Published in final edited form as: Cytotherapy. 2014 Dec 4;17(4):339–343. doi: 10.1016/j.jcyt.2014.10.008

Cellular Therapies Clinical Research Roadmap: Lessons learned on how to move a cellular therapy into a clinical trial

Stacy Ouseph 1, Darah Tappitake 2, Myriam Armant 2, Robin Wesselschmidt 3, Ivy Derecho 3, Rebecca Draxler 4, Deborah Wood 5, John M Centanni 6
PMCID: PMC4357554  NIHMSID: NIHMS638692  PMID: 25484311

Abstract

A clinical research roadmap has been developed as a resource for researchers to identify critical areas and potential pitfalls when transitioning a cellular therapy product from the research laboratory, via and Investigational New Drug (IND) application, into early phase clinical trials. The roadmap describes four key areas; basic and preclinical research, resource development, translational research and good manufacturing practice (GMP), and IND assembly and submission.

Basic and preclinical research identifies a new therapeutic concept and demonstrates its potential value using a model of the relevant disease. During resource development the appropriate specialists and the required expertise to bring this product into the clinic are identified (e.g., researchers, regulatory specialists, GMP manufacturing staff, clinicians, and clinical trials staff, etc.). Additionally, the funds required to achieve this goal (or a plan to procure them) are identified. In the next phase the plan to translate the research product into a clinical grade therapeutic is developed. Finally regulatory approval to start the trial must be obtained. In the United States this is done by filing an IND application with the Food and Drug Administration.

The NHLBI-funded Production Assistance for Cellular Therapies (PACT) program has facilitated the transition of a variety of cellular therapy products from the laboratory into Phase1/2 trials. The five PACT facilities have assisted investigators by performing translational studies and GMP manufacturing to ensure that cellular products met release specifications and were manufactured safely, reproducibly, and at the appropriate scale. The roadmap resulting from this experience is the focus of this article.

Keywords: cellular therapy, FDA, GMP, IND filing, NHLBI, PACT, preclinical studies, resource development, translational research

Introduction

The National Heart, Lung, and Blood Institute's (NHLBI) Production Assistance for Cellular Therapies (PACT) program was developed to assist investigators to transition promising new cellular therapies into early phase clinical trials. The program provided successful applicants with assistance by developing product manufacturing and testing procedures to support the clinical trial, regulatory assistance for filing the Investigational New Drug (IND) application with the FDA, production of the cellular product for patient administration, and collection of follow-up data for use in IND annual reports.

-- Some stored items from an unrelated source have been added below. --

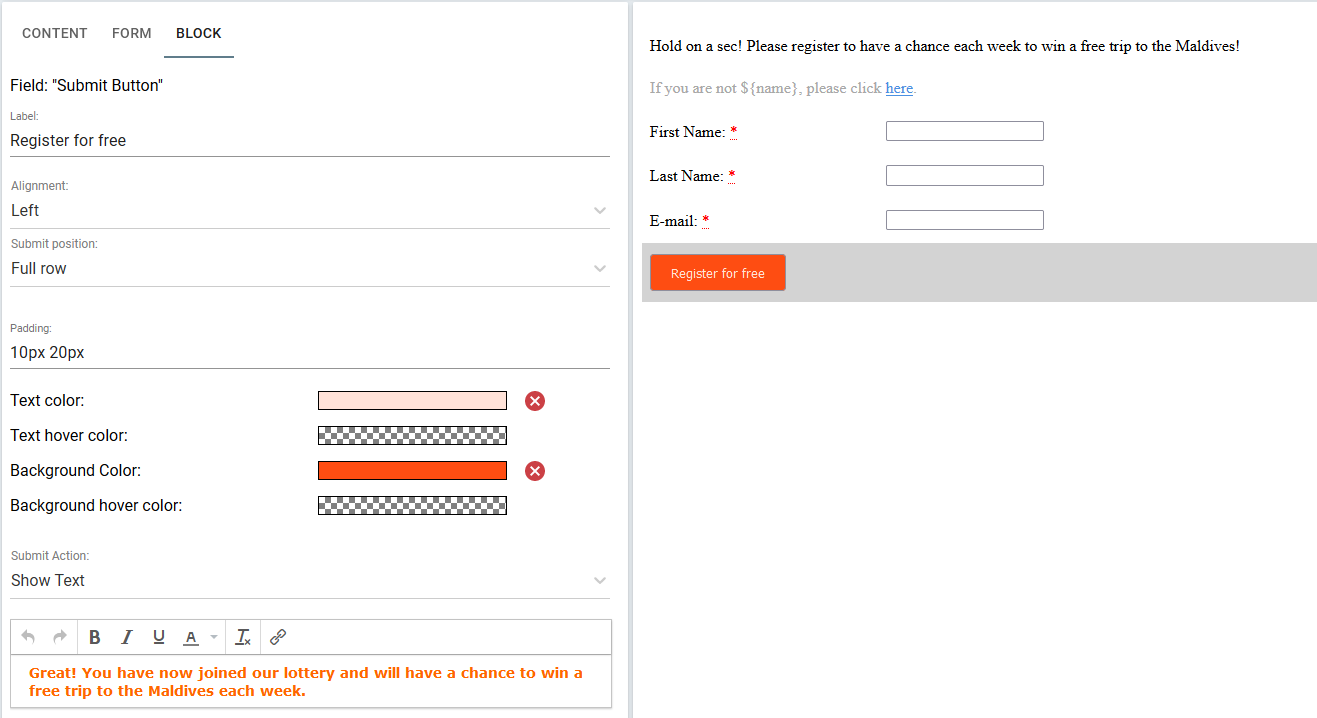Image resolution: width=1317 pixels, height=718 pixels.
Task: Open the font color dropdown arrow
Action: click(x=213, y=637)
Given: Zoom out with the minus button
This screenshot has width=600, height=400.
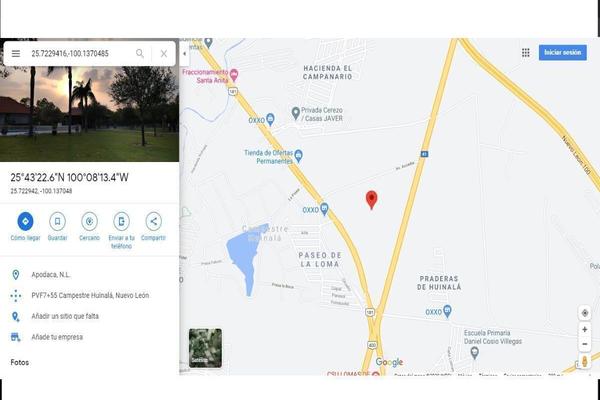Looking at the screenshot, I should pyautogui.click(x=585, y=344).
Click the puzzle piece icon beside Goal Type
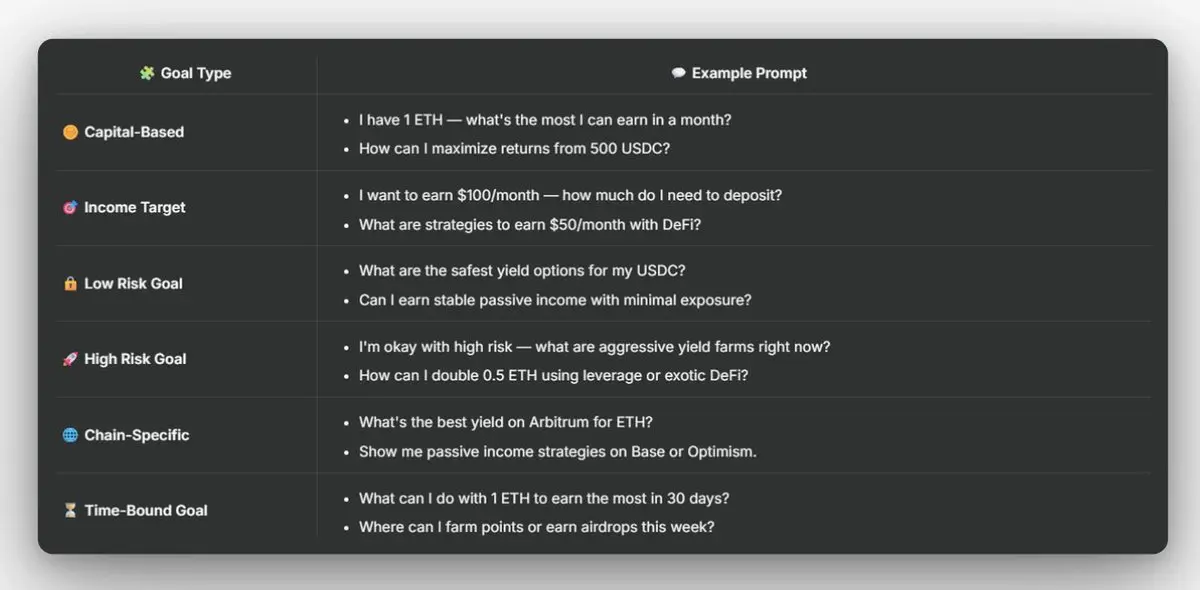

Experience from this program suggested that many investigators were unfamiliar with the various phases of this process and, as a result, the transition took longer than expected. To address this issue, a clinical research roadmap was developed by the five PACT cell processing facilities, NHLBI, and the Coordinating Center as a resource for researchers new to the cellular therapy field. This was intended to assist them to identify critical areas that must be addressed when transitioning a new cellular therapy into human clinical studies under an -IND- application. (see Figure 1)

Figure 1.

Figure 1

The roadmap identifies the critical areas that need to be considered when developing a cellular therapy intended for evaluation in human clinical studies under an IND application.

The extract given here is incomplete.